Amós 2,6-10.13-16:
Durante ocho semanas vamos a escuchar la voz de los profetas. Después
de haber seguido, en los Libros de los Reyes, la agitada historia de
Israel entre los siglos IX-VI antes de Cristo, ahora interpretamos esta
misma historia, antes y durante el destierro a Babilonia, guiados por
los profetas.
Dios
ayudaba a su pueblo a recordar la Alianza que habían sellado con él.
Los profetas de esta época -Amós, Oseas, Isaías, Miqueas, Jeremías,
Ezequiel-, harán oír sus avisos y reproches, y también sus palabras de
ánimo, para que el pueblo elegido sea, de verdad, modelo y faro de luz
para todos los demás.
Esta
semana vamos a leer al primero de estos profetas, Amós. Era un
campesino, cultivador de higos, que vivía en Técoa, cerca de Belén, en
el reino del Sur, Judea, pero que, no sabemos por qué, emigró al reino
del Norte, o sea, a Samaria, y allí le alcanzó la llamada de Dios y se
convirtió en profeta, portavoz de Dios, en tiempos del rey Jeroboam II,
en el siglo Vlll antes de Cristo.
La primera página que leemos es una denuncia muy directa de los pecados de Israel y de sus clases dirigentes.
Se
han olvidado de los continuos favores que les ha hecho Dios al sacarles
de Egipto y defenderles de sus enemigos. Se han olvidado de la Alianza.
Sobre todo, faltan a la justicia social: «venden al justo por dinero»,
la vida de un pobre vale menos que «un par de sandalias», oprimen y
explotan a los débiles, no devuelven lo prestado...
Con
un lenguaje directo, propio del hombre de campo que es, Amós echa en
cara a los dirigentes del pueblo su pecado y les amenaza de un modo muy
expresivo: también ellos serán aplastados, como aplastan a los pobres, y
no podrán escapar al juicio de Dios, por mucho que intenten correr.
Mateo 8,18-22: Dejando por un momento la narración de los milagros, leemos hoy un breve pasaje con unos relatos de vocación.
Primero
es un letrado y, luego, uno que ya era discípulo. Jesús les hace ver a
ambos que su seguimiento va a ser difícil y radical. Que él «no tiene
dónde reclinar la cabeza», o sea, que no esperen ventajas materiales,
porque Jesús sigue una vida de peregrino, de apóstol itinerante,
desarraigado y pobre.
Al discípulo le dice que deje «que los muertos entierren a sus muertos» y le siga con prontitud y radicalidad.

# [Material proporcionado]

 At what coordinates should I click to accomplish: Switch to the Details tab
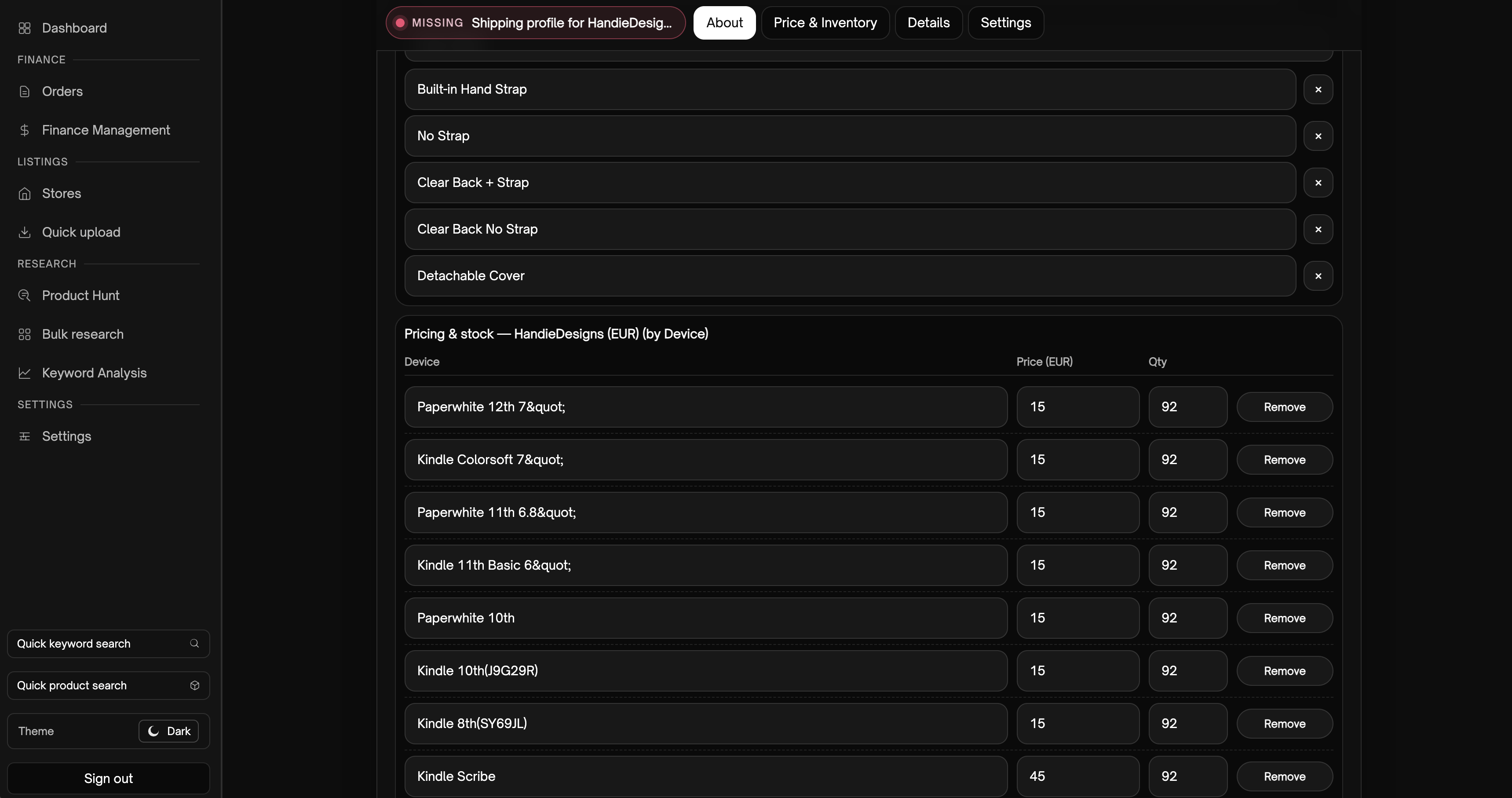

# [Tareas a realizar]
1 – Responde brevemente sobre el comentario de Amós y Mateo:
(a) ¿Dónde vivía Amós antes de emigrar al reino del Norte?
(b) ¿En tiempos de qué rey se convirtió Amós en profeta?
(c) En el pasaje de Mateo, ¿quiénes son los dos llamados en los relatos de vocación?
2 – Escribe, por favor, la parte siguiente del comentario sobre Amós y Mateo, a partir de su última frase.
El listado no interviene en esto.

# [Resultados por tarea]
1 –
(a) En Técoa, cerca de Belén, en el reino del Sur, Judea.
(b) En tiempos del rey Jeroboam II.
(c) Un letrado y uno que ya era discípulo.

2 –
Nuestro
pecado no siempre es directamente contra Dios, de idolatría, por adorar
a otros dioses. Muchas veces, va contra el prójimo, al que oprimimos,
aprovechándonos de su debilidad.
Pero,
según Amós, Dios se solidariza con los débiles y considera como hecho a
él lo que hacemos a los demás. Jesús dirá claramente: «lo que hiciereis
a uno de estos, lo hacéis conmigo... estaba enfermo y me visitasteis».
Es
un aviso del que se hace eco el salmo. En misa entonamos cantos de
alabanza a Dios y le hacemos genuflexión. Pero luego, durante el día,
tal vez tratamos mal a nuestro hermano: «sueltas la lengua para el mal,
tu boca urde el engaño; te sientas a hablar contra tu hermano: esto
haces ¿y me voy a callar? Te acusaré, te lo echaré en cara».
No se trata sólo de las grandes injusticias sociales que hay en nuestra sociedad.
También
entran en este mismo lote nuestras murmuraciones contra el hermano y
nuestra falta de caridad. Tendríamos que hacer caso a los profetas que,
también en nuestro tiempo, denuncian nuestras injusticias y nuestras
desviaciones. Y a la Palabra de Dios que nos va iluminando para que
confrontemos nuestros caminos con los de Dios.
A
los que somos seguidores de Jesús, se nos recuerda que esto nos va a
exigir desapego de los bienes materiales, incluso de nuestra familia.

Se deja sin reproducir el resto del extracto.